Northern Uganda: From Horror to Hope
For nearly 20 years, the rebel group known as the LRA has conducted a campaign of murder and mutilation across northern Uganda. The conflict between the LRA and the Ugandan government has killed tens of thousands and displaced two million others. Perhaps even worse, the cultlike LRA has abducted some 30,000 children and forced them to serve as soldiers, porters and sex slaves. Many have been made to kill their own relatives and torch their own villages.
When the LRA swept through Molly’s village in 2003, she knew she had to flee. She and her siblings, joining a terrified stream of people, escaped as their village was set afire and their families kidnapped or killed.
After running into Ugandan soldiers, Molly and her fellow villagers were herded into a congested camp set up by the government. Though she was told she would be there only a short time, she spent years in the squalid, disease-ridden camp.
"It was especially difficult for us to cope with no parents and not enough to eat," Molly recalls. "My brother was always sick. I had to beg for food and sell peanuts in bars. I saw terrible things. Girls my age had sex in exchange for food to feed their families."
It was at Aloi Camp that Molly met Joyce Wanican. Wanican helps manage an IRC program that aids children who, like Molly, have been driven from their homes, terrorized or exploited as child laborers.
"The suffering they have experienced is beyond comprehension," says Wanican. "So many are living with such memories, and they have no one to turn to and no hope."
Wanican tries to restore hope by helping children go back to school or learn a trade. Her IRC team provides books, supplies and school fees as well as materials for teachers. They also support local institutions that teach trades like bricklaying, welding and tailoring. So far, nearly 6,000 displaced children have benefited from the IRC’s program.

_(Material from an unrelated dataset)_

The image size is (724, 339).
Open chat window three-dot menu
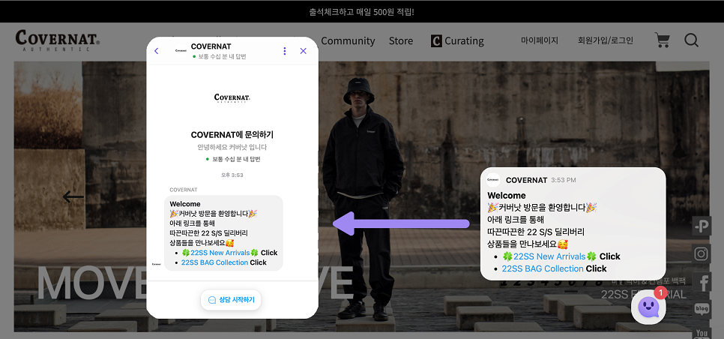click(285, 51)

"We’re adding value and meaning to the lives of these young people," says Wanican. "They are now students, builders and designers as opposed to beggars, child soldiers and child mothers. They have come out of hiding and stand up strong."

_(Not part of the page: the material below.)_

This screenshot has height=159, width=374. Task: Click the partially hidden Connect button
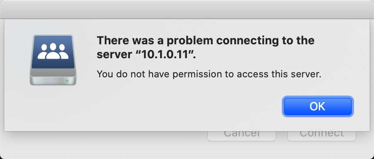321,136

Last summer, Molly, now 17, graduated from a tailoring course and started a small clothing business. "Everything is different now," Molly says. "I walk in the marketplace and people respect me. And with my profits, I can afford to send my brother to school."

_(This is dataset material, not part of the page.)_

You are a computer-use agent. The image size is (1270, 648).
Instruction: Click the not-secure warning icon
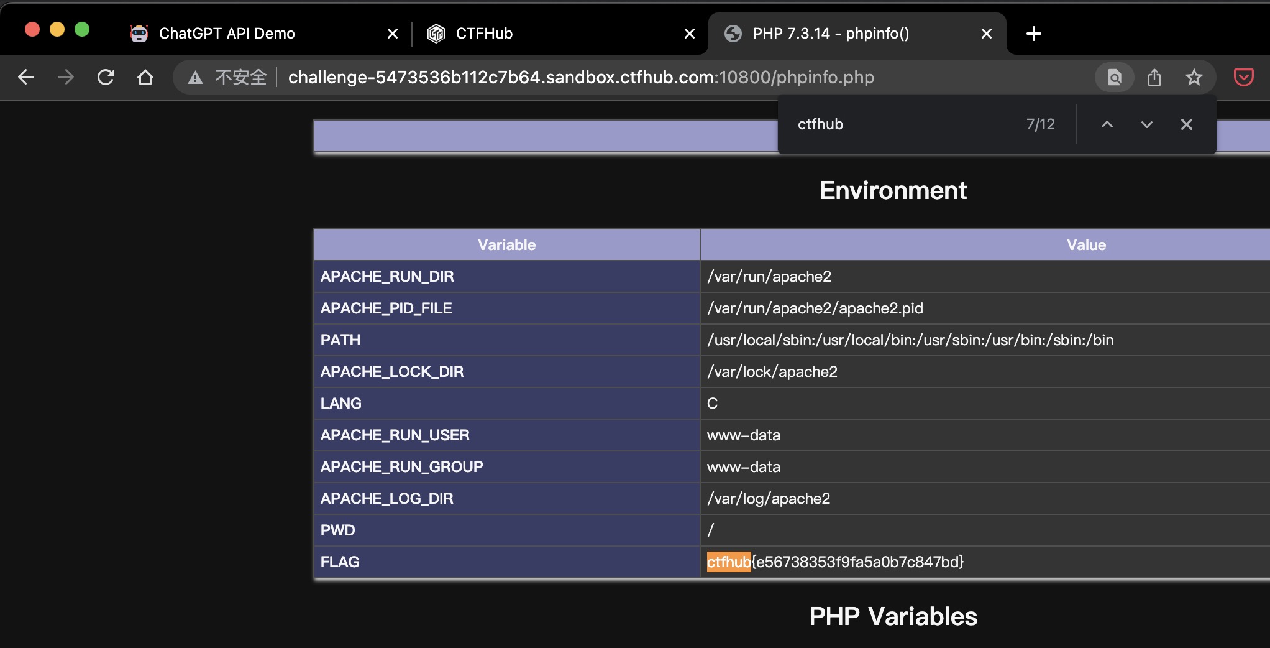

Recently, Molly and her brothers and sisters have seen another dream come true: they have gone home to their village. In August 2006, the LRA and the government agreed to a truce that has made it safe for some displaced people to return to their war-devastated communities. In Molly’s village there is no clean water, no doctor, no services of any kind. But she’s happy to be back, planting corn and cassava, constructing a new hut and starting her life over again.